Why this lesson matters. AQA mark schemes for landform questions reward two things above all: a correct process sequence and place-specific detail. A generic "caves become arches become stacks" answer with no named example sits in the middle band; the same sequence anchored to Old Harry Rocks, with the chalk geology, the joint control and the collapse of Old Harry's Wife in 1896, reaches the top. This lesson supplies both the sequences and the located evidence.
Cliffs are the most widespread erosional landform on the coast. Their form depends on the interplay between marine erosion at the base and sub-aerial processes acting on the cliff face.
The process of cliff formation follows a well-established sequence, first described in detail by Sunamura (1992):
graph LR
subgraph "Cliff Retreat Sequence"
A["1. Wave attack at cliff base"] --> B["2. Wave-cut notch forms"]

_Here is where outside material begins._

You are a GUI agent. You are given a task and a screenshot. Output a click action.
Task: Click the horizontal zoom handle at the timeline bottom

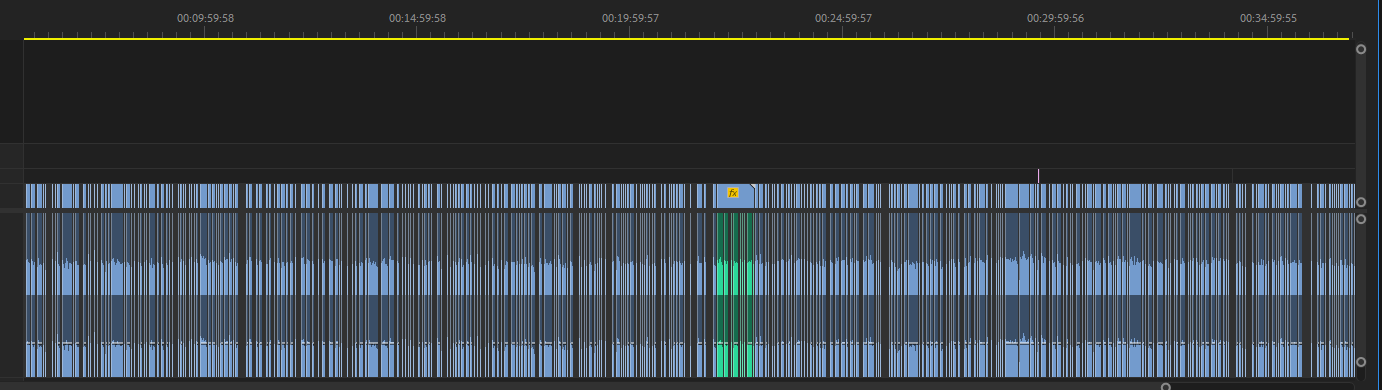click(x=1165, y=386)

B --> C["3. Overhang collapses"]
C --> D["4. Debris removed by waves"]
D --> E["5. Cliff retreats, platform extends"]
E --> A
end
As the cliff retreats, it leaves behind a gently sloping rock surface — the wave-cut platform. Key characteristics include:
Key Definition: A wave-cut platform (shore platform) is a gently sloping rock surface extending seaward from the base of a retreating cliff, formed by the progressive removal of rock through erosion.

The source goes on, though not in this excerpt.